▶ [PROBLEM STATEMENT]:
Copy word for word the rows from the line with "You are a GUI" up to and including the last line of the rows.

▶ [INPUT ROWS]:

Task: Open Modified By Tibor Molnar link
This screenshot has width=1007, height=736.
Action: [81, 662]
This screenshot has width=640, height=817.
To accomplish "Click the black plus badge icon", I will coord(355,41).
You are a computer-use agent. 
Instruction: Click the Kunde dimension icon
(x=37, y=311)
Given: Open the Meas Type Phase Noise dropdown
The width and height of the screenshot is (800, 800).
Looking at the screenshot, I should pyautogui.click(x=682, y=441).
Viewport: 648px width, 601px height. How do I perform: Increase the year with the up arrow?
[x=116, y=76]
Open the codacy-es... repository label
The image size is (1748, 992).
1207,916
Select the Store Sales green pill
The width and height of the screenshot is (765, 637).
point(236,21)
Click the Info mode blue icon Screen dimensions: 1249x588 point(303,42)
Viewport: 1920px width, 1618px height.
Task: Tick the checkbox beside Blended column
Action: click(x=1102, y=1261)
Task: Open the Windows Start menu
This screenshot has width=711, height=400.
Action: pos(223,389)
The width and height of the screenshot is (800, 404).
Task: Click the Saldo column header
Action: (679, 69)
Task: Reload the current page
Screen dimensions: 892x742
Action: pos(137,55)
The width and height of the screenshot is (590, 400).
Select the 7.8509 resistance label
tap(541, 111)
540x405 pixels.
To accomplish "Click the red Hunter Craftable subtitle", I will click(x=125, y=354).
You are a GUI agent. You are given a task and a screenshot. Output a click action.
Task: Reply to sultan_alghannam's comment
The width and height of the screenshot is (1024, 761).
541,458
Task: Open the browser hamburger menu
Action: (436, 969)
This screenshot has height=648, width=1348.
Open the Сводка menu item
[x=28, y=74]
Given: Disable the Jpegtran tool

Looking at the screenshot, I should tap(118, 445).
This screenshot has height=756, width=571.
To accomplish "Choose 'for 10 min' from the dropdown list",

▶ [WRITTEN ANSWER]:
You are a GUI agent. You are given a task and a screenshot. Output a click action.
Task: Reply to sultan_alghannam's comment
The width and height of the screenshot is (1024, 761).
541,458
Task: Open the browser hamburger menu
Action: (436, 969)
This screenshot has height=648, width=1348.
Open the Сводка menu item
[x=28, y=74]
Given: Disable the Jpegtran tool

Looking at the screenshot, I should tap(118, 445).
This screenshot has height=756, width=571.
To accomplish "Choose 'for 10 min' from the dropdown list",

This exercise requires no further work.